With that being said, our team was currently looking at each piece of text from a word document, and then going into excel and typing in all of those classes over and over again, even though, more than likely that one specific document typically only discusses Infraorder/Family related information and lower. So now I have it set up that they stay in Word without going into excel. When they first open the document they declare the kingdom, phylum, class, and order that the document starts with via user form. Now, keep in mind, the only thing that is likely fully declared on the document is the species text and maybe the species name. Everything higher than that still needs to be logged, but is not specifically declared, so it's up to the inputter to intelligently comprehend and label that hierarchy.

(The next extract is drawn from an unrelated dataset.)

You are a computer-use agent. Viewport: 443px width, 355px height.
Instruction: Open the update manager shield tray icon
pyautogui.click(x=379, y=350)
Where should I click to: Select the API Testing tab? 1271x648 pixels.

With everything up to Order already established, they highlight the first piece of species specific information they want to capture, hit alt-q, and a user for pops up. The UF undertands they want to record this information, that is is tied to Animals->Arthropods->Arachnids->Spiders but it doesn't yet know what this piece of text is tied to for infraorder, family, genus or even species yet. So the UF displays infraorder options considering that order = spiders. They choose and it automatically updates to to show Family options for infraorder = True Spiders all the way down to finally choosing the species. At this point, now that the program understands that the text being captures belongs Dolomedes Tenebrosus -> Fishing Spider -> etc all the way up to kingdom:animals it can no assign an ID to that piece of text. Then 8 comments pop on the screen, one for each new change to the hierarchy the user has made. Now more than likely the next piece of text will be related to another species which falls under Family:Nursery Web spiders... so when they highlight that piece of text and hit alt-e, it opens the same user form but only at the Genus level, they choose Water Spiders for the Genus, and Medes Nocturnus for the species. This time, only three new comments show up on the screen: the genus change, the species change and the text that they have highlighted.

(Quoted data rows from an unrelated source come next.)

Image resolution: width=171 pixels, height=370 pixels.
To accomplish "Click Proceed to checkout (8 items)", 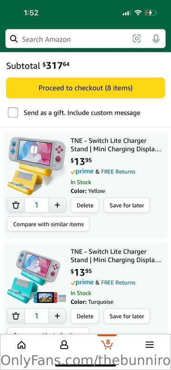I will pos(85,88).
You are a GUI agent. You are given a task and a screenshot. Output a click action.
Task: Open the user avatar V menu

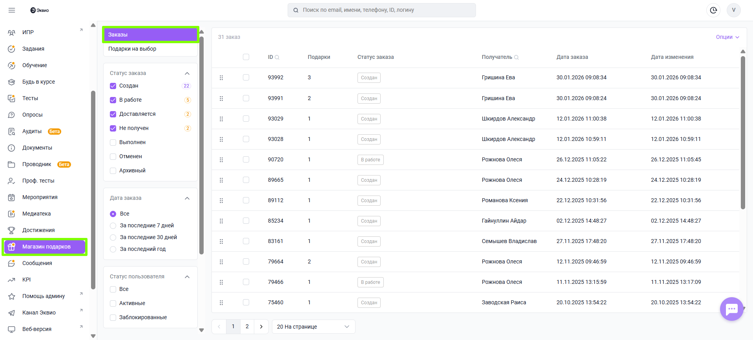pos(733,10)
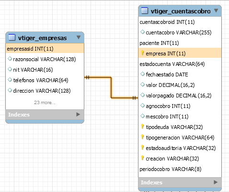Select the estadocuenta VARCHAR(64) column
This screenshot has height=192, width=229.
point(180,64)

They then continue through the entire document without switching screens and need only to highlight text they look to capture and use arrow keys in the userform to quickly move in and out of the classes of hierarchy they are working with. When they are finished with their 40 page document they then hit a button which exports this to the main library. which lead to your next comment.

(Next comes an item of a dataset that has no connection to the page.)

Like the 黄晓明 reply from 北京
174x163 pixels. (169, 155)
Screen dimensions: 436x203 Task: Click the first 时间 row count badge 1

**Edit** to clarify, the tool i created utilizes Word's comment facility, and inputs those comments on the document. The tool does the above though to intelligently add multiple comments to classify the highlighted text
Thanks for this link, I have been able to create something very similar and the export to excel works well.
Quote:
Perhaps you could explain why you think you'd need to recreate the document. Sure, you'd need to update the workbook, but why recreate the document? Surely you'd simply add the comments to the existing document, rather than making another one?
|
I think by now you have figured out that we are not actually cataloging animal species and text attributed to them. We are working on something else that follows that general address/tagging system. With that being said, there is an incredible amount of ambiguity within these documents, and no two documents are alike. Nothing is specified clearly and it is up to the intelligence of the inputter to understand what and how to define something. You can imagine how much text is on a 40 page document, times 40,000 documents, leads to an immense amount of indexing of the text. When managers review the work, and they have questions about it, it will be much easier for them load the document with all the comments loaded on them to clearly understand the line of thinking which occurred to generate the address for that piece of text. They can see the rest of the text surrounding that one piece of text and gain context.
Quote:
Instead of re-processing all documents, the only ones that would need re-processing are those with a save date later than the last date you updated the Excel workbook. Having identified those documents, it then becomes a matter of deleting any existing comments for them, then re-populating the workbook with the new details. Quite straightforward, really.
|
So hopefully my responses to your questions thus far have provided some additional details and scope to what we are trying to do. As I mentioned before we already have 40k original approved documents that do not change at all saved to our intranet. If a change is made to one document, then we will have 40,001 documents. With that being said, if I want a manger to be able to pull up an inputter's document with all the comments on them, then I believe there is only two ways of doing it:
1) pull a document from the intranet, put all the comments on it, run the extraction tool, and then save the document in it's entirety to the local shared drive with the comments saving in place naturally as well.
2) pull the document from the intranet, put all the comments on it, run the extraction tool (this time the extraction tool also save all the comments and their location relative to that specific document in a text file) then delete the local version of the document with the comments loaded on it. Then when a manager wants too look at the comment formatted document, they click a link in excel for that item, it pulls down the document from the intranet automatically, it finds the text file associated to the comments for that document, it reads all the comments and locations for those comments in that text file and it loads all those comments inside of the document automatically.
Option 1 definitely works and is much simpler. However, option 1 means that we will be saving 40k documents in their entirety locally when we already have them saved on the intranet. This just seems quite redundant and a waste of space.
----------------------
Ok, so I know that was a lot to take in, and I really appreciate your input thus far. I also appreciate what you do on this forum considering it seems like you have single-handily answered almost everyone's post on here to date, so I definitely value your input. I'm looking forward to hearing back from you!
Cheers
-michael